At the start of the season, with them away wins and that, our orange was plump and zesty. And why not, Manny Williams was scoring goals with such regularity it was though he was working away to a speed-metal beat; the defence appeared as solid as a nun’s chastity; we had about us a play-off challenging flair.
However with our six game form guide reading no wins, four draws and two defeats, the vibrancy of our orange’s colour has dulled, its skin is waxy and pallid; its firmness and buoyancy, like a great aunt’s bosom, has gone south.
What we are faced with is the prospect of going into the harshness of winter with a damp orange so whiskery with mould that it gets shortlisted for Beard of the Year.
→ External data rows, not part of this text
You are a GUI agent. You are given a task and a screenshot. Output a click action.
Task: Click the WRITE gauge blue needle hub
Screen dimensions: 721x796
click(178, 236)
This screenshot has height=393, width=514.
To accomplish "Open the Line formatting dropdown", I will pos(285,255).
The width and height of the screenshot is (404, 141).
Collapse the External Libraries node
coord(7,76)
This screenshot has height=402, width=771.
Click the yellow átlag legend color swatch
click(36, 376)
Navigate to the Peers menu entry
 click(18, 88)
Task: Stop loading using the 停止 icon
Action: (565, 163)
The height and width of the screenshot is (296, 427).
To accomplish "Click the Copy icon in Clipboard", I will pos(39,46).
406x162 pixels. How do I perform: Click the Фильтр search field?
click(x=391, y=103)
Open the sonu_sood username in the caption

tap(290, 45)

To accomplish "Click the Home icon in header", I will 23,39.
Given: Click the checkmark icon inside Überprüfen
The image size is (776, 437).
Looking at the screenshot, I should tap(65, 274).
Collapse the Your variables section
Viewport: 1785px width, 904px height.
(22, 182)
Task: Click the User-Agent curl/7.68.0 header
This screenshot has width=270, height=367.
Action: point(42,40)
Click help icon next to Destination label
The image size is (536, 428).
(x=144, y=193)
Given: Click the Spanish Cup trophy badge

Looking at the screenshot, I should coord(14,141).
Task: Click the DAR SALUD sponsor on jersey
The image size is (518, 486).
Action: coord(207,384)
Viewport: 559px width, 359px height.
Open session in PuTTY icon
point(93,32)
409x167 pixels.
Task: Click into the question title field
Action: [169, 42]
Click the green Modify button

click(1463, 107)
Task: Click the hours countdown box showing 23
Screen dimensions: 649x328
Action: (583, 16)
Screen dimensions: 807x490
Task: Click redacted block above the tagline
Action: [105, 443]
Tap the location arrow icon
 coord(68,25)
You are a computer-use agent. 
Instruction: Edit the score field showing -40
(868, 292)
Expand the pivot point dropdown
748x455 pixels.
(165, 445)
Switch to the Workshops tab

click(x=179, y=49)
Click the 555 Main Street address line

And, lets face it, no-one wants to find that in their stocking, festering beneath the candy canes and the bag o’ walnuts.
For some reason, it just isn’t happening anymore. As my esteemed colleague Lammy recently put it, “We seem to have developed two ways of playing. 1: playing really well and not winning and 2: playing poorly and not winning.”
Often we’ll have our chances and just not be able to put them away, as with today’s game, leaving us open to the suckerpunch when the almost inevitable howler comes. Today it was Gary MacDonald who must suffer the hot burning cheeks of shame, as his throw-in went straight to Dorchester feet inside our own half, allowing Jamie Gleeson a clear run and the chance to unleash a daisy-cutter that easily beat Aaron Howe, with twelve minutes to play.
The saddest part of this is that we’ve come to expect it; dominate the first half, score none (or not enough) and to throw it all way in the second period. There is no recent evidence to suggest that next weekend’s away game at Hampton & Richmond Borough will pan out any differently.
Regardless, I’ll be there, and so will our dimmed orange, looking increasingly like David Dickinson’s cadaver. I’m not sure if in the life of an actual fruit, a Dr Who-like regeneration can occur, but with any luck the orange that represents our aspiration can be given a new lease of life in south London.